Why did France feel the need to destroy a civilian ship? The Rainbow Warrior was - and is - a symbol of peace, and a symbol of protest against warfare and environmental destruction. The Rainbow Warrior was the Greenpeace flagship and Greenpeace had been openly opposing French nuclear testing on the Pacific island Mururoa Atoll. Not only were they testing a weapon of mass destruction, they were damaging the atoll, the waters, and the people who lived on nearby islands and caught fish from nearby waters. New Zealanders generally, were already out of love with nuclear weapons, and opposed testing in the Pacific - by France, Britain & the USA - the bombing of the Rainbow Warrior reinforced and bolstered these beliefs.

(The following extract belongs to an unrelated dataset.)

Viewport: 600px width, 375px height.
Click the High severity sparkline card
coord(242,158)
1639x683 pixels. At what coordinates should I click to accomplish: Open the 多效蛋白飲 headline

The lack of international support condemnation of France had it’s affect too. Two years later the New Zealand Nuclear Free Zone, Disarmament, and Arms Control Act 1987 made the territorial sea, land and airspace of New Zealand nuclear-free zones, reinforcing the 1984 ban on nuclear-powered or nuclear-armed ships from using New Zealand ports or entering New Zealand waters.
Relations between NZ and France are now good. Time heals many hurts. But still, we should remember.
*Via Wikipedia, their source: Diary Compiled by Mike Andrews (Secretary of the Dargaville Maritime Museum)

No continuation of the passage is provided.